**What you need to do:** Quote the listing below verbatim, starting at its first line and ending at the line containing "This screenshot has". Leave the pictures out of your answer.
--- Start Task input ---
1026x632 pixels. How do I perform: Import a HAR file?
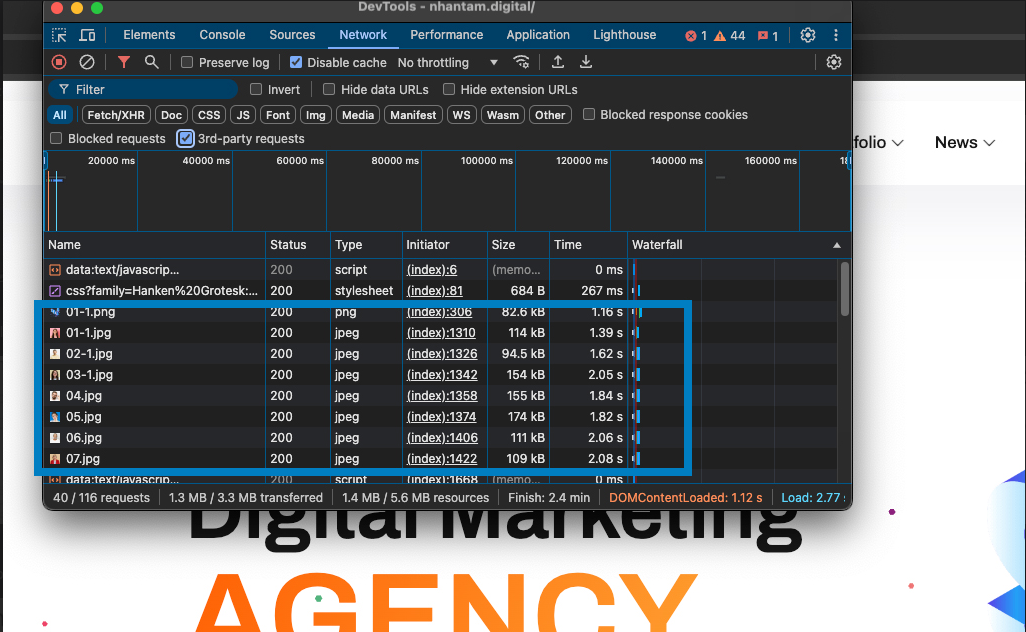pos(558,62)
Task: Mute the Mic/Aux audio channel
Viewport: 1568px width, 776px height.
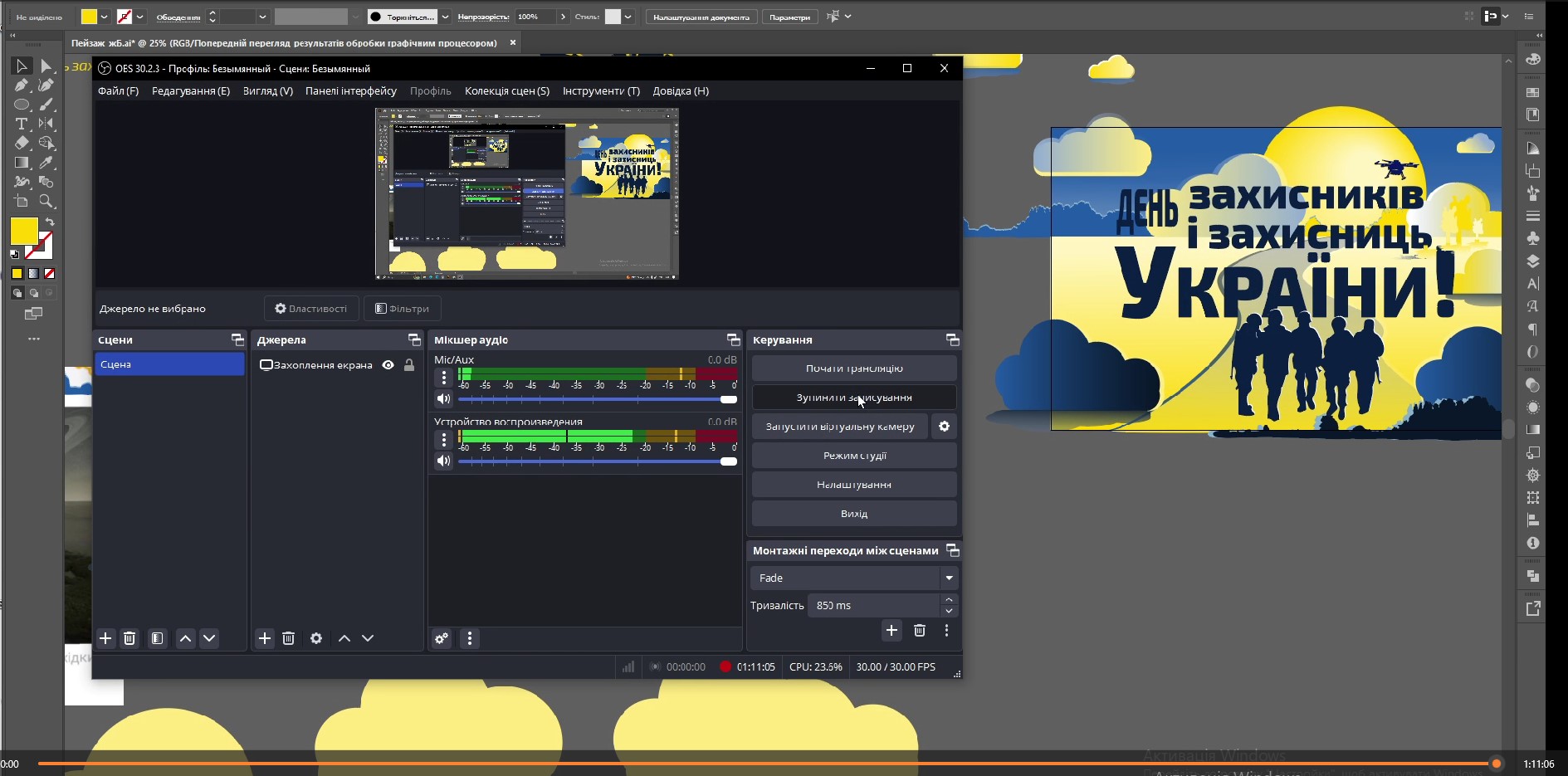Action: 444,399
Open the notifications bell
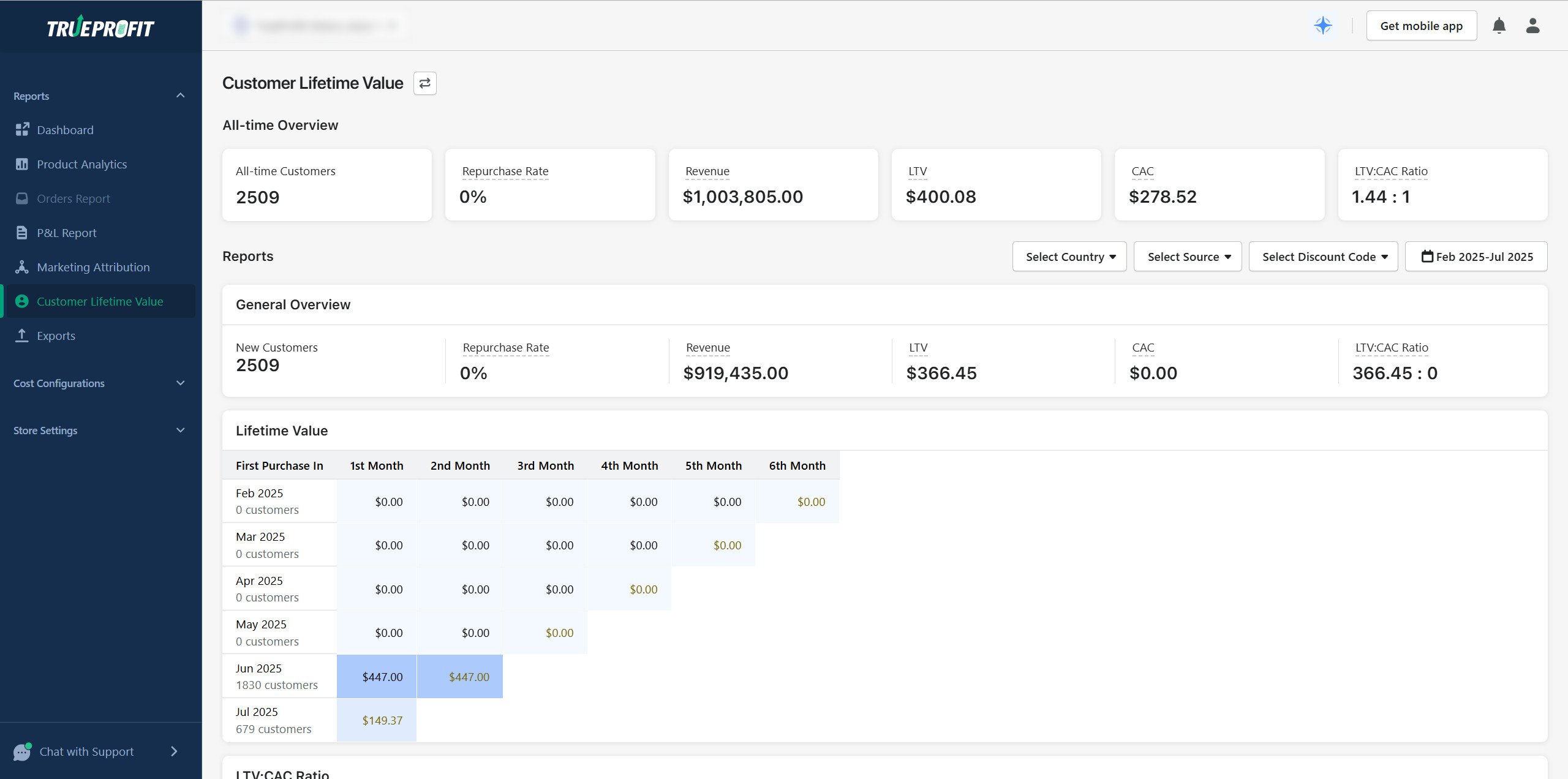This screenshot has width=1568, height=779. (1499, 25)

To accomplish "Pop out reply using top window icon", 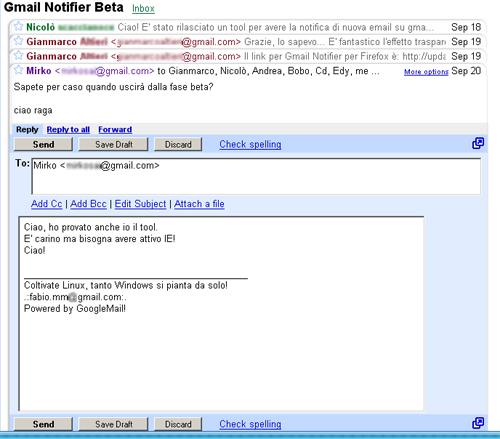I will pyautogui.click(x=478, y=143).

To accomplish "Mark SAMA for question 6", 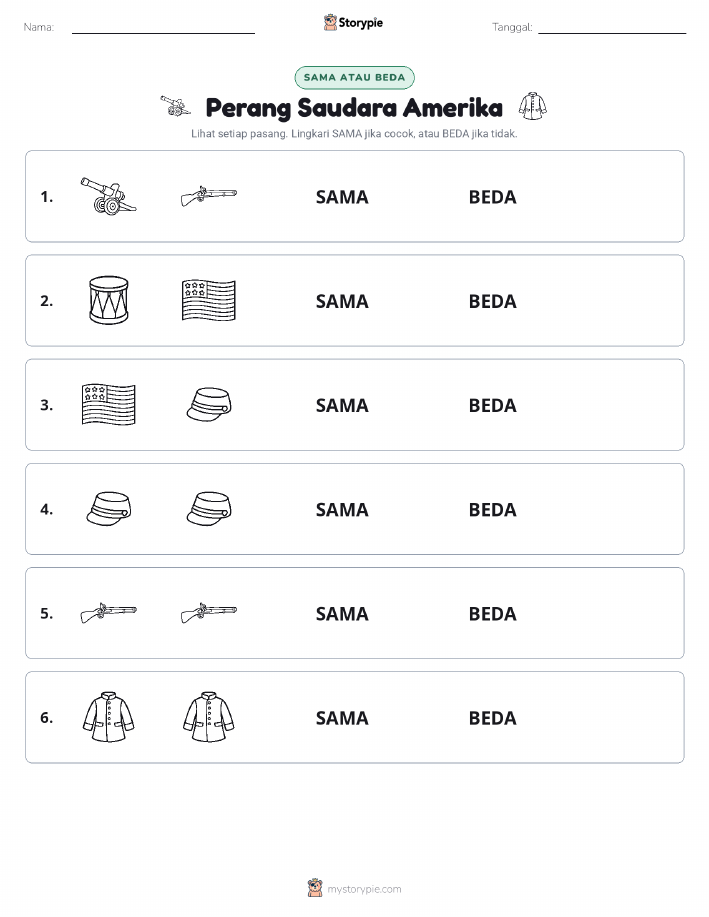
--- End Task input ---
**Correct output:**
1026x632 pixels. How do I perform: Import a HAR file?
pos(558,62)
Task: Mute the Mic/Aux audio channel
Viewport: 1568px width, 776px height.
Action: 444,399
Open the notifications bell
This screenshot has width=1568, height=779. (1499, 25)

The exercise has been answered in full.